╔══

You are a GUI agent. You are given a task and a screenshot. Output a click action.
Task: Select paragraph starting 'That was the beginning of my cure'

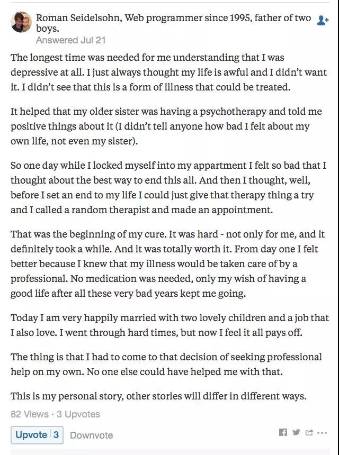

╚══
╔══

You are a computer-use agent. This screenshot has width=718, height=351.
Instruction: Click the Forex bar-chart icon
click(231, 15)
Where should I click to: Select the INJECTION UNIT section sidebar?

╚══

→ **Brief**: Please return the lines above that run from the line containing "You are a GUI" to the line containing "Task: Select paragraph", inclusive, exactly and with no other lines.

→ **Written answer**:
You are a GUI agent. You are given a task and a screenshot. Output a click action.
Task: Select paragraph starting 'That was the beginning of my cure'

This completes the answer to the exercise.